Identification and validation of expressed HLA-binding breast cancer neoepitopes for potential use in individualized cancer therapy.

BACKGROUND: Therapeutic regimens designed to augment the immunological response of a patient with breast cancer (BC) to tumor tissue are critically informed by tumor mutational burden and the antigenicity of expressed neoepitopes. Herein we describe a neoepitope and cognate neoepitope-reactive T-cell identification and validation program that supports the development of next-generation immunotherapies.
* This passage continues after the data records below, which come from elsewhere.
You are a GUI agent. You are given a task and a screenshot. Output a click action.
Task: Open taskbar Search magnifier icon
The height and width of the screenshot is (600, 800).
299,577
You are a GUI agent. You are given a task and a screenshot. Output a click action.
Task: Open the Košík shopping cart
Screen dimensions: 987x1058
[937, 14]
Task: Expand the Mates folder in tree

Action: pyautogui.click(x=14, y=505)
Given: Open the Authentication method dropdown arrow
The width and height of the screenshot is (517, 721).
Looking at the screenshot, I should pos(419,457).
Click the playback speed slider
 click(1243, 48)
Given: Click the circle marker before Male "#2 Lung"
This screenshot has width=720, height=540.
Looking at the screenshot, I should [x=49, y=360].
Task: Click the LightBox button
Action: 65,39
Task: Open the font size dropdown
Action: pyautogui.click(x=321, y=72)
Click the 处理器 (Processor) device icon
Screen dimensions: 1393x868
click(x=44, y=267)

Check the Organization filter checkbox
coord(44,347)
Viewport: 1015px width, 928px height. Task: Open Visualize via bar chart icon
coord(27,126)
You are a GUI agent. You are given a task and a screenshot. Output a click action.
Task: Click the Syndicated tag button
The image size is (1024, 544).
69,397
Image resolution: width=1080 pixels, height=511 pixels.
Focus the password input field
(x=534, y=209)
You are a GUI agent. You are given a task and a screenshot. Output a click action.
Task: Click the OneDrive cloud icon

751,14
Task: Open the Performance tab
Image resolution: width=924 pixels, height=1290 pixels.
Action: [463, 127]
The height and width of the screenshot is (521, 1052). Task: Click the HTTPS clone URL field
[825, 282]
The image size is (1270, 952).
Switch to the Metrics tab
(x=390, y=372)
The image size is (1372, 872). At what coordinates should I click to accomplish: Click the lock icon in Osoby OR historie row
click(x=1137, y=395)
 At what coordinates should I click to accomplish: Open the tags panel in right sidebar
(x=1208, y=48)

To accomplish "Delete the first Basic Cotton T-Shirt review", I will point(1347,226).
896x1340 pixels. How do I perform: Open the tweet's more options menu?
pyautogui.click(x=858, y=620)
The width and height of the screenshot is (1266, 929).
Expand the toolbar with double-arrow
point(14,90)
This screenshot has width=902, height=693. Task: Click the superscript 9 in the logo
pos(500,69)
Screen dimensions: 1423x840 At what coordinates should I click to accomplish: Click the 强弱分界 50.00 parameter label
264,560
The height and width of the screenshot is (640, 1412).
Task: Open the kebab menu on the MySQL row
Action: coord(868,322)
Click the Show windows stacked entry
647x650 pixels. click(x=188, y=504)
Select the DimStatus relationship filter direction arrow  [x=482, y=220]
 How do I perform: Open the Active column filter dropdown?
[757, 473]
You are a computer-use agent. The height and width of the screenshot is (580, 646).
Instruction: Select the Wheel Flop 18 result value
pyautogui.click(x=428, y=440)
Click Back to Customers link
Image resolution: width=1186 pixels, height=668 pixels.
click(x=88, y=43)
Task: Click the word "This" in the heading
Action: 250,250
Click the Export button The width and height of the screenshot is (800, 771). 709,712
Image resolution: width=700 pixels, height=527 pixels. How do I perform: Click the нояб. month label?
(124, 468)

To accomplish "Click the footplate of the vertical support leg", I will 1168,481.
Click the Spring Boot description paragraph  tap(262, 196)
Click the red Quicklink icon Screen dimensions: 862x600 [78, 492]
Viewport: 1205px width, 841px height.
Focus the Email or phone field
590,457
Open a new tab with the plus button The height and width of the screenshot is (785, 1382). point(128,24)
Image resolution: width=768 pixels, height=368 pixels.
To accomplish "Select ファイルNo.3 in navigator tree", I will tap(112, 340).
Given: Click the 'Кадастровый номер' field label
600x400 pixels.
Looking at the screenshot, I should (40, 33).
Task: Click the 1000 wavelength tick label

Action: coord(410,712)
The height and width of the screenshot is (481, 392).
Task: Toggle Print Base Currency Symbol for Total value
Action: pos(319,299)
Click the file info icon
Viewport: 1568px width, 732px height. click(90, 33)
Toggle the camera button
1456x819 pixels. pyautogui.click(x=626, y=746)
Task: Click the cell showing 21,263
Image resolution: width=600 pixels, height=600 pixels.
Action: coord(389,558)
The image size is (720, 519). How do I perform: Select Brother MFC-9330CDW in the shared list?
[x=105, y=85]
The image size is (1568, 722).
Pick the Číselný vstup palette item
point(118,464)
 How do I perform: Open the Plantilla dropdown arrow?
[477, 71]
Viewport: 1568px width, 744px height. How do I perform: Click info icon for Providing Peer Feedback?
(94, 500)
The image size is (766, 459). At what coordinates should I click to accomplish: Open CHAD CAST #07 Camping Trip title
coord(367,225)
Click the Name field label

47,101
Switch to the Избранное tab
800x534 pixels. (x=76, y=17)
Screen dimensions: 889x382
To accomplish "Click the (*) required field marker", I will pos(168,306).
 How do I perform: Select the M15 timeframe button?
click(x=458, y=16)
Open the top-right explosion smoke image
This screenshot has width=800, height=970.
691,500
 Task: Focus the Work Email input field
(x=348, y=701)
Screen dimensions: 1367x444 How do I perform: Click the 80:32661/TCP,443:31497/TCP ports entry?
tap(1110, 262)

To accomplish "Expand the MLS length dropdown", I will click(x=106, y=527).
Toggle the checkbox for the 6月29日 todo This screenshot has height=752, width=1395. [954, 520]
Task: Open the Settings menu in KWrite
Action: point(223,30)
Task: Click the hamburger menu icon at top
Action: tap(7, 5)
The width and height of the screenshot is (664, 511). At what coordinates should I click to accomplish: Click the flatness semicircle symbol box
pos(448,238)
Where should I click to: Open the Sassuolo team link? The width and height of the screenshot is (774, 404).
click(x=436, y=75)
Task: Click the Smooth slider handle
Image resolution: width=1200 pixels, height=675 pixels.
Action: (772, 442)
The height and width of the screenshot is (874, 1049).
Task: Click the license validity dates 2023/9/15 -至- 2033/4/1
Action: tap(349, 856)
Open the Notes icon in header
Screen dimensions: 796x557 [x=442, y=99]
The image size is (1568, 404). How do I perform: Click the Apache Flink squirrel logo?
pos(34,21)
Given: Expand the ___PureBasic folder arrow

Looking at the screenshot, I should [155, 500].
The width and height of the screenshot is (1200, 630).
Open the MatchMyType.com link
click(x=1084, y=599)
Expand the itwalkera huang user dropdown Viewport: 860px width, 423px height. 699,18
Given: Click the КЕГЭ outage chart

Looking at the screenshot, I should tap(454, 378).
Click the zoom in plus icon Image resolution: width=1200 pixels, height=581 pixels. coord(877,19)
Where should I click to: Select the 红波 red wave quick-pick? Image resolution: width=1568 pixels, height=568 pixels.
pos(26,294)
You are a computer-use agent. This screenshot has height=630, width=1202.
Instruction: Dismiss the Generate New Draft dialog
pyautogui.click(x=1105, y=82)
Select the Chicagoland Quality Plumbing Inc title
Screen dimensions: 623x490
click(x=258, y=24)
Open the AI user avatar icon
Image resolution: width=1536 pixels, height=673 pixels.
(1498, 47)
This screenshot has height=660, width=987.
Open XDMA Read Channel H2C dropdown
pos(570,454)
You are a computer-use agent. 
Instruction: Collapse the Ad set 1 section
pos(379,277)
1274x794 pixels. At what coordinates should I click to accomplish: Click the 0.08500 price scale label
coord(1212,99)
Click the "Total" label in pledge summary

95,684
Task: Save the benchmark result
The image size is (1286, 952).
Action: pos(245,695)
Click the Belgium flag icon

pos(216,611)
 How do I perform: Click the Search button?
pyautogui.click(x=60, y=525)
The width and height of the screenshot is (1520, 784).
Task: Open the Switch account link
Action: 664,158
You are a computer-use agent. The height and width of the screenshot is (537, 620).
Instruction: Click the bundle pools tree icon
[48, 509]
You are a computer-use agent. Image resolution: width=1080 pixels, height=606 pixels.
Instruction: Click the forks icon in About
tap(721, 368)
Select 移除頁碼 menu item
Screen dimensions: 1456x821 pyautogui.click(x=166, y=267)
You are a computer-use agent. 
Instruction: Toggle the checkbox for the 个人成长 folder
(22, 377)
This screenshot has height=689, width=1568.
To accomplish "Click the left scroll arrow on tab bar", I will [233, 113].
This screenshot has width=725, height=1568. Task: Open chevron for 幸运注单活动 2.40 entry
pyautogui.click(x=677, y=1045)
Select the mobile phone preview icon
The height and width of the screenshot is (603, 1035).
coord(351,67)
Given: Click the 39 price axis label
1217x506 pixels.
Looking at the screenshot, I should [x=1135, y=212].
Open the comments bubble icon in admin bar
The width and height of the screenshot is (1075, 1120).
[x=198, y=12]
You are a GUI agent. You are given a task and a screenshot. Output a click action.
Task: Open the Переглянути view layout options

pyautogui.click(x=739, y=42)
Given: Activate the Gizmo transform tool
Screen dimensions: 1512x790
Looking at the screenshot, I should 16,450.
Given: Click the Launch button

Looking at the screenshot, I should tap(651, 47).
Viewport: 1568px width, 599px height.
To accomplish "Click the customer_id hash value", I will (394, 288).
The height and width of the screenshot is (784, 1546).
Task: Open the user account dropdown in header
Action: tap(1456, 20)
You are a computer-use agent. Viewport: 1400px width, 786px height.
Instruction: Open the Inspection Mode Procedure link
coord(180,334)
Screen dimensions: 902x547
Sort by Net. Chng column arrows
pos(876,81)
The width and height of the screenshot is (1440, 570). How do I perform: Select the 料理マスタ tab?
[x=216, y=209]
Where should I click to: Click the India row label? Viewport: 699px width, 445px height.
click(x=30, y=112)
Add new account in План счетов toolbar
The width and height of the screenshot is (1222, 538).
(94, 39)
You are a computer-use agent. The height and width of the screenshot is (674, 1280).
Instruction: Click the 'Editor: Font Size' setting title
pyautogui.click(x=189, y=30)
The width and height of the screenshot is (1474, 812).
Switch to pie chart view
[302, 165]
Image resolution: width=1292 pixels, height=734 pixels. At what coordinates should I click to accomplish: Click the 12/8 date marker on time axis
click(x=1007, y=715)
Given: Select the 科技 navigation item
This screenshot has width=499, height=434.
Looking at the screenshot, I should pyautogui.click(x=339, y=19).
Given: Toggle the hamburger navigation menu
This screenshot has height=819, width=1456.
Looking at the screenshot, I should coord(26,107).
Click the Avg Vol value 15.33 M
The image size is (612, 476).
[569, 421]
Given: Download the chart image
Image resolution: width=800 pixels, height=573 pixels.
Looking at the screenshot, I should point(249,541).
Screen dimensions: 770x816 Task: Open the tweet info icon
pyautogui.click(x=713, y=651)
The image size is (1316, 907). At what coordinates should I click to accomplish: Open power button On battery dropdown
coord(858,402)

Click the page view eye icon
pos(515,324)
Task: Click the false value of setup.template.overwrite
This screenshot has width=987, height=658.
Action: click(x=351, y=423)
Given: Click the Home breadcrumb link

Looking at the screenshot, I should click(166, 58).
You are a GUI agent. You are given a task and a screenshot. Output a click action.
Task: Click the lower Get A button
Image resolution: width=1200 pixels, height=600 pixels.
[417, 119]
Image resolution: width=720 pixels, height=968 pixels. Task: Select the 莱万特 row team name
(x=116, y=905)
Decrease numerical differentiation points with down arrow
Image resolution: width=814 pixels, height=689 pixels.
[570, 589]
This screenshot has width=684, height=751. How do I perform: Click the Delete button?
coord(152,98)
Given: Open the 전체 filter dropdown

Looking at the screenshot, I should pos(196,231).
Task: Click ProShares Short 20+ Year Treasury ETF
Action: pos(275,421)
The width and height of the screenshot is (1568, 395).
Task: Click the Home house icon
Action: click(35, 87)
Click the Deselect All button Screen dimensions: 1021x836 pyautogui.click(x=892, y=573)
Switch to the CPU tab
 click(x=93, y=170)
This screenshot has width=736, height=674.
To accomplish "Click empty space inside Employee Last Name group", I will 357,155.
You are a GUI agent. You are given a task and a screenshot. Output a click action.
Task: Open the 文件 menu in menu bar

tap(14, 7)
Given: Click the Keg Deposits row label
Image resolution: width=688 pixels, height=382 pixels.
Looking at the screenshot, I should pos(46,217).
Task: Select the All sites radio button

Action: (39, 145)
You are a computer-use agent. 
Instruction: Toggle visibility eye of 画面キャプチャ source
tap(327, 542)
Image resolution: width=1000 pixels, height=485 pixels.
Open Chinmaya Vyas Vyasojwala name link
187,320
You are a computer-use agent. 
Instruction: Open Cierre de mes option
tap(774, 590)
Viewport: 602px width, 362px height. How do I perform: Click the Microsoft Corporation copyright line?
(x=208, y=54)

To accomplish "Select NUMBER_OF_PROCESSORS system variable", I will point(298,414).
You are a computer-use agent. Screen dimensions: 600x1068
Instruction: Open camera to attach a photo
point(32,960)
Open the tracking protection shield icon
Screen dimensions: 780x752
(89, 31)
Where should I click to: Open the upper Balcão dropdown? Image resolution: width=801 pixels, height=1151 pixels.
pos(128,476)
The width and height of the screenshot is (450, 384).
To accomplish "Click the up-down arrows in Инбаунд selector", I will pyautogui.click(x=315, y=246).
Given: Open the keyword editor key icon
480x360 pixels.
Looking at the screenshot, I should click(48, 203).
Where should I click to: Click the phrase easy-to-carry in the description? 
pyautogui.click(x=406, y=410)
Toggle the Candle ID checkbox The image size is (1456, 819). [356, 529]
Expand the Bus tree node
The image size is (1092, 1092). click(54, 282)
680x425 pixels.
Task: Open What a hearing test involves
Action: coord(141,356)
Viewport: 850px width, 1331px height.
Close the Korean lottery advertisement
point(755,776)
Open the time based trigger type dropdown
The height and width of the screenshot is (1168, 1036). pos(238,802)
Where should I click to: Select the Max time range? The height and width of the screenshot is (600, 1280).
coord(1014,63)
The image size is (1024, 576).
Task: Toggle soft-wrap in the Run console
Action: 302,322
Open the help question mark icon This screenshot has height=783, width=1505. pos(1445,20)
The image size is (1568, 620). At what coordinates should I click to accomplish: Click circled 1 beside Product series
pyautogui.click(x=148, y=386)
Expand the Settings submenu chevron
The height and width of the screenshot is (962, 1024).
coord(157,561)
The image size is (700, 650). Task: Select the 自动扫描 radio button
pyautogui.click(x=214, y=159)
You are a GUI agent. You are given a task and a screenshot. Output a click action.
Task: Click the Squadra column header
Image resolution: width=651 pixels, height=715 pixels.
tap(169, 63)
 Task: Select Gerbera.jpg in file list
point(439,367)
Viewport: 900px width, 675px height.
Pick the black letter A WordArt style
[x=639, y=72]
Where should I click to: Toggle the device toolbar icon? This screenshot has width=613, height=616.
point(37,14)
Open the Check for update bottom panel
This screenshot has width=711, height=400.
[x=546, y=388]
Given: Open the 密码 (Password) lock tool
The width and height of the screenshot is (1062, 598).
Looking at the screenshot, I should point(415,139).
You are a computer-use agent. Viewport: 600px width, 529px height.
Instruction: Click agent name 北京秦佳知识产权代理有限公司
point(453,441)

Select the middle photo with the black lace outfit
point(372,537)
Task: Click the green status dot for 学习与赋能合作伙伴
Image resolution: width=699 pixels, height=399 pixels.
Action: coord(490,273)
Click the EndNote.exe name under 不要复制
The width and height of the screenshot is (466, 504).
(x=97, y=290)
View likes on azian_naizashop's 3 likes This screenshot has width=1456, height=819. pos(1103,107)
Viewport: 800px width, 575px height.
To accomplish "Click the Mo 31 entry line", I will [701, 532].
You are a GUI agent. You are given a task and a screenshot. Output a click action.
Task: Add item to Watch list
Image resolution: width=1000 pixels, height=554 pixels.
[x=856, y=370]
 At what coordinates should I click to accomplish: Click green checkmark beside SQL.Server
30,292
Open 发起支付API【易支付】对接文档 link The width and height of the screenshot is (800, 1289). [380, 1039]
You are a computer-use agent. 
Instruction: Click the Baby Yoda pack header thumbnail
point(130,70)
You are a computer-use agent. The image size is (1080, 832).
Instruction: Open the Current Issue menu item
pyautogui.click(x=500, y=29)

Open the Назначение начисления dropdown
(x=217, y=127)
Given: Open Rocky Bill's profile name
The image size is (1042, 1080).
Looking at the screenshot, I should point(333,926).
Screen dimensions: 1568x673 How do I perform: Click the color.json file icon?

METHODS: Using GPS Cancer, NantOmics research, and The Cancer Genome Atlas databases, we developed a novel bioinformatic-based approach which assesses mutational load, neoepitope expression, human leukocyte antigen (HLA)-binding prediction, and in vitro confirmation of T-cell recognition to preferentially identify targetable neoepitopes. This program was validated by application to a BC cell line and confirmed using tumor biopsies from two patients with BC enrolled in the Tumor-Infiltrating Lymphocytes and Genomics (TILGen) study. RESULTS: The antigenicity and HLA-A2 restriction of the BC cell line predicted neoepitopes were determined by reactivity of T cells from HLA-A2-expressing healthy donors. For the TILGen subjects, tumor-infiltrating lymphocytes (TILs) recognized the predicted neoepitopes both as peptides and on retroviral expression in HLA-matched Epstein-Barr virus-lymphoblastoid cell line and BC cell line MCF-7 cells; PCR clonotyping revealed the presence of T cells in the periphery with T-cell receptors for the predicted neoepitopes. These high-avidity immune responses were polyclonal, mutation-specific and restricted to either HLA class I or II. Interestingly, we observed the persistence and expansion of polyclonal T-cell responses following neoadjuvant chemotherapy. CONCLUSIONS: We demonstrate our neoepitope prediction program allows for the successful identification of neoepitopes targeted by TILs in patients with BC, providing a means to identify tumor-specific immunogenic targets for individualized treatment, including vaccines or adoptively transferred cellular therapies.